Every single reactor built by previous generations was a gift to the future. They are still saving lives.

Very, very, very, very stupid people who hate that which they cannot understand - owing to their innate intellectual incompetence - ran a ethically challenged marketing campaign against nuclear energy, causing the decline of nuclear manufacturing capability, thus making it challenging to build reactors, since every reactor built today is subject to FOAKE (first of a kind engineering) challenges.

These ignorant people all behave like arsonists complaining about wild fires when they deign to open their useless mouths to spew more ignorance about how nuclear reactors "can't be built," even though hundreds have operated for decades.

History, should it survive the collapse of our environment, will record how stupid, how evil, how indifferent and how poorly educated this set of baleful individuals were. They all represent, to a man, to a woman, crimes against the future.

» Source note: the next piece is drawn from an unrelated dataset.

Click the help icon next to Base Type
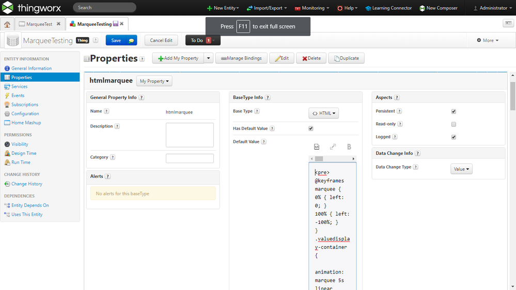The image size is (516, 290). click(x=257, y=111)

It is unfortunate, that the golden age of physics, chemistry, mathematics and engineering is being brought to a close by the political contempt emerging around the world for these very beautiful arts, particularly in the United States, a nation that once was, in the mid 20th century, a leader in substituting knowledge and its technological application for fear, ignorance and stupidity.

More than 4 million people will die this year from outdoor air pollution, millions more from indoor air pollution connected with burning "renewable" biomass, this while dumb shits who burn oil gas and coal to rail against nuclear energy on the internet issue yet another round of pure bull about their "renewable energy" fantasies which, like Godot, never arrive.

The contribution of outdoor air pollution sources to premature mortality on a global scale (Nature 525, 367–371 (17 September 2015))

The people who caused this state of affairs are nothing, if not evil.